It can be frustrating for practicing artists to read philosophies of art, for a reason not always obvious to non-artists. The problem is subtle: quite often philosophers get caught up discussing not art itself, but the effects of art upon the audience, or the place art holds in society. Thinking they are really talking about art, when in fact they are talking about the effects or surroundings of art, they lose the subject itself. So instead of reading about art, and what it might potentially mean from the inside of creative activity, we are stuck with yet another discussion of mere political or sociological philosophy.
Reading St. Edith Stein's commentary on St. John of the Cross, however, I was startled and deeply gratified to find a philosopher who, in a few paragraphs, illuminated the reality of art itself--not only what painters or poets do, but what creative musicians do as well--and what great responsibility such a creative gift brings when exercised.
Holy Saturday seems a particularly good time to quote from the Introduction to St. Edith Stein's The Science of the Cross:
In the confident strength of his impressionability the artist is akin to the child and the saint.
[...]
It is the characteristic of the artist to transform into image anything that causes an interior stirring and demands to be expressed exteriorly. Image here is not to be restricted to the visual arts; it must be understood to refer to any artistic expression, including the poetic and musical. It is simultaneously image in which something is presented and structure as something formed into a complete and all-encompassing little world of its own. Every genuine work of art is in addition a symbol whether or not this is its creator's intention, be he naturalist or symbolist.

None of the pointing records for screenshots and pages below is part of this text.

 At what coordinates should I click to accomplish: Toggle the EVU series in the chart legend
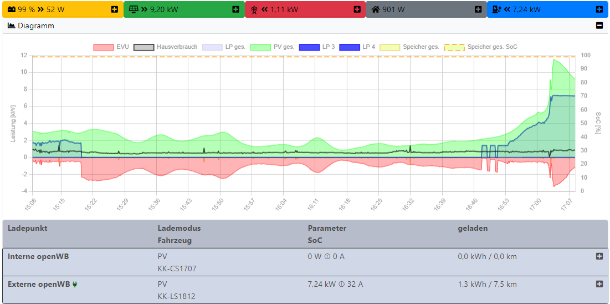(x=111, y=47)
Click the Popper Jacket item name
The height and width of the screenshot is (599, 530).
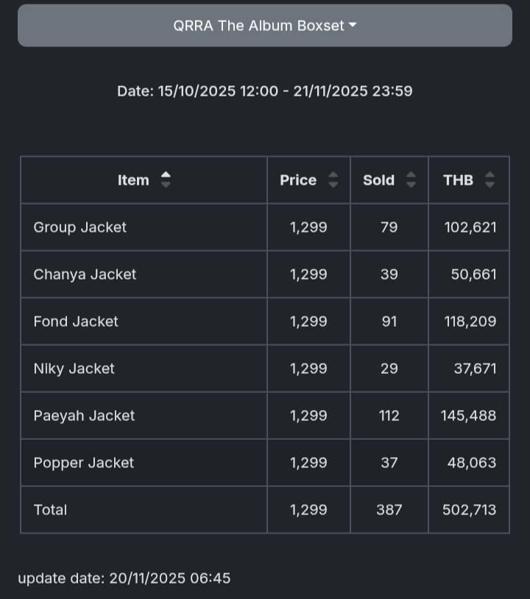tap(83, 463)
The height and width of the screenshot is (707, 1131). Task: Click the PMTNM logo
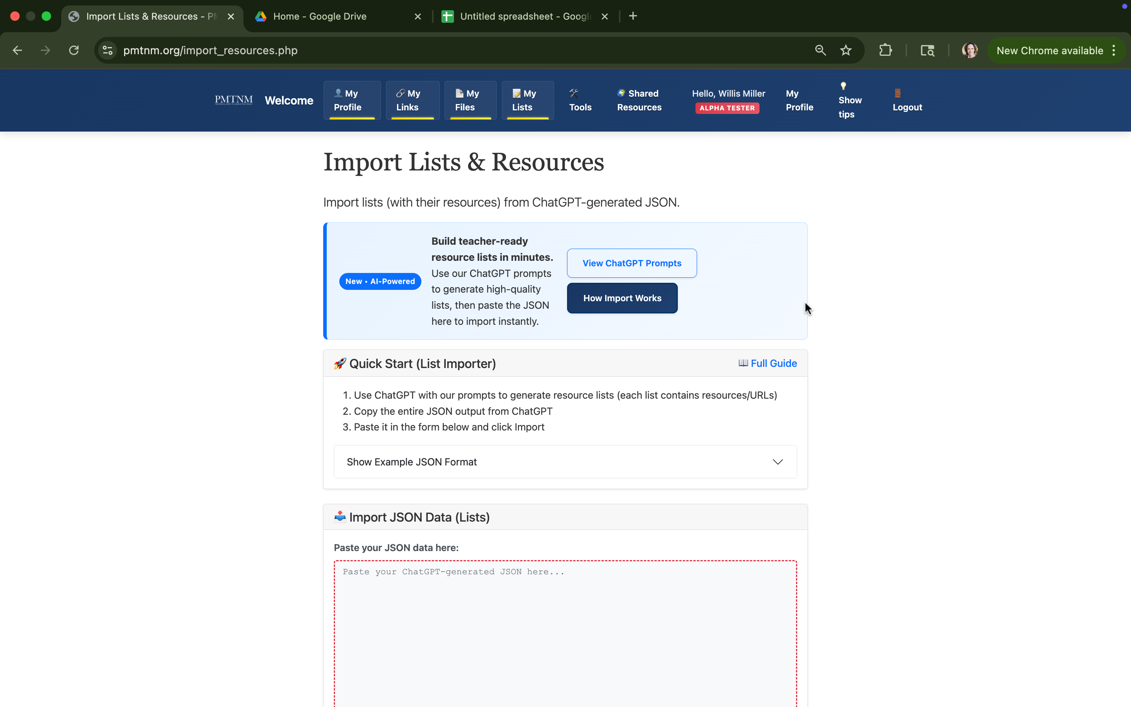point(234,100)
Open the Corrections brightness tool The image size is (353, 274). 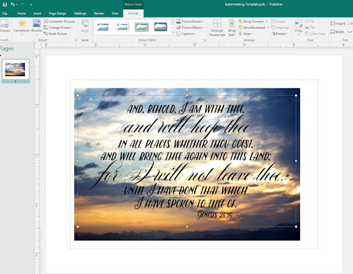(22, 27)
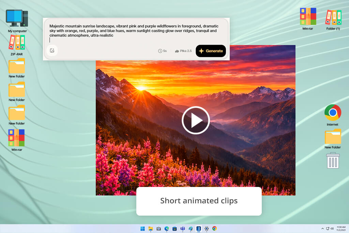Click the Generate button
The image size is (349, 233).
tap(211, 51)
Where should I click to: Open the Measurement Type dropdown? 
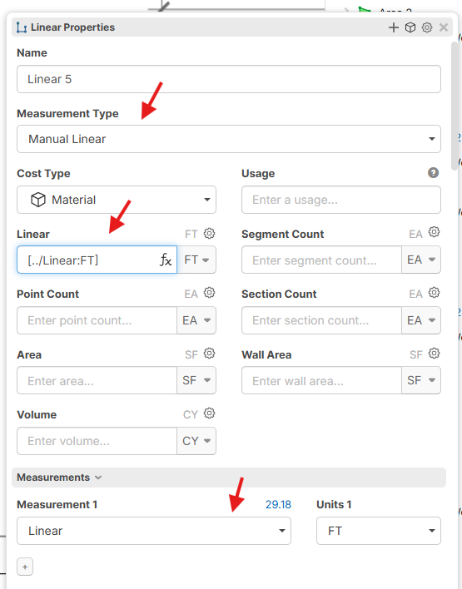pyautogui.click(x=229, y=139)
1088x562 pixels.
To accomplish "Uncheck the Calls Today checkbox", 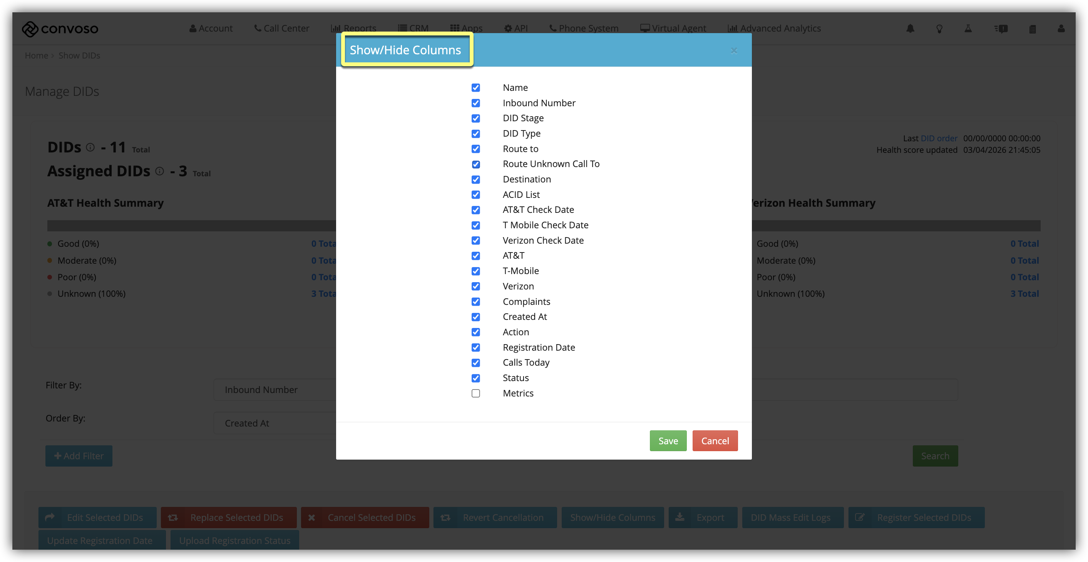I will (x=476, y=363).
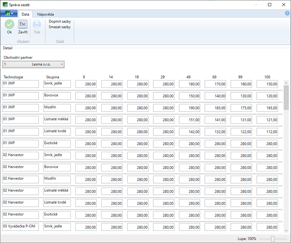Click the Borovice field in 02 Harvestor row

click(56, 167)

It is a symbol: that is, it comes from that infinite fullness of meaning into which every bit of human knowledge is projected to grasp something positive and speak of it. It does so in such a manner, in fact, that it mysteriously suggests the whole fullness of meaning which for all human knowledge is inexhaustible. Understood in this way, all genuine art is revelation and all artistic creation is sacred service.
Despite this, it is clear that there is a danger in an artistic inclination and not only when the artist lacks an understanding of the sacredness of his task. The danger lies in the possibility that in constructing the image, the artist proceeds as though there were no further responsibility than producing it. What is meant here can be demonstrated most clearly by the example of the images of the cross. There will scarcely be a believing artist who has not felt compelled to portray Christ on the cross or carrying the cross.
But the Crucified One demands from the artist more than a mere portrayal of the image. He demands the artist, just as every other person, follow him: that he both make himself and allow himself to be made into an image of the one who carries the cross and is crucified.
Expressing the image externally can be a hindrance to doing so internally, but by no means must this be so; actually, it can serve the process of interior transformation because only with the production of the external expression will the inner image be fully formed and interiorly adopted. In this manner, when no obstacle is placed in its path, it becomes an interior representation that urges the artist to effectively reproduce it in action, that is, by way of imitation, externally.
The implications of this passage are immense, yet for a publication focused on Jazz Clarinet, the passage has some immediate applications. Anyone who plays jazz clarinet, dedicating countless hours to the art can wonder what the ultimate value of the discipline might possibly be, especially when considering there are really no commercial rewards for most of us in the end.
But anyone who has truly played a blues, truly opened up and sung through the horn that magnificent combination of suffering, redemption, and supernatural joy, knows that the act of creating that art is also, somehow, potentially transformative--not only for an audience, but for ourselves. Personally, I would have to play the blues if no one was listening but God. I need to play the blues, for myself--because it is both who I am, and because it also continuously shapes my own soul properly. Many of my jazz musician friends have expressed similar things, as have many artists who are not even musicians, when discussing their art. Money and fame, as Artie Shaw so emphatically put it, have nothing to do with the real issue.
Keep swinging, folks. And remember there is importance to what you do, unmeasurable by worldly standards.